## RECORD EXTRACTS:
▼
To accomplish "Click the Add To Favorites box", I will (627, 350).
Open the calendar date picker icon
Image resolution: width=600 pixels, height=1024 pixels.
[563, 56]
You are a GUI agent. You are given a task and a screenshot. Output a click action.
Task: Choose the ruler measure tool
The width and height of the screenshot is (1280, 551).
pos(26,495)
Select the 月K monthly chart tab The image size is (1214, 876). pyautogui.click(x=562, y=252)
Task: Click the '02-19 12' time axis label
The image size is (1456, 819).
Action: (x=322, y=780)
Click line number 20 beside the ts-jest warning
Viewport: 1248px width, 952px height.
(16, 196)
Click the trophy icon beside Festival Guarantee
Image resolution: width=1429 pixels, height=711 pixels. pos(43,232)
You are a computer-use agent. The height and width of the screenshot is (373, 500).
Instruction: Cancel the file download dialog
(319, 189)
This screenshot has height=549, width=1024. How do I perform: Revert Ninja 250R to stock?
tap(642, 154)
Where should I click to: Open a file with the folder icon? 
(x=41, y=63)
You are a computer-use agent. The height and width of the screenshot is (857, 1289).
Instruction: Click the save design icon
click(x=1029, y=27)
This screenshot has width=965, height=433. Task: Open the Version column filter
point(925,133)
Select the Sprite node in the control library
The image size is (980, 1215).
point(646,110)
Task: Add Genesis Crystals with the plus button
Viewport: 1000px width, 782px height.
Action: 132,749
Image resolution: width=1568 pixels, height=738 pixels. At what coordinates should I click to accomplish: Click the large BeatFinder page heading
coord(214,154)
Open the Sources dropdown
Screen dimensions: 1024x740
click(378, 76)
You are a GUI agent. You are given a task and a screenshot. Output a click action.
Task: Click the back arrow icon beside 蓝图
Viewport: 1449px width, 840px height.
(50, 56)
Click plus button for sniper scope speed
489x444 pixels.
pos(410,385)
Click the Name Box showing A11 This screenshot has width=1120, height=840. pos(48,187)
▲
## EXERCISE REQUIREMENTS:
Only lines containing "computer" belong in the answer; copy every such line from the records.

## ANSWER SPACE:
You are a computer-use agent. The height and width of the screenshot is (373, 500).
You are a computer-use agent. The height and width of the screenshot is (857, 1289).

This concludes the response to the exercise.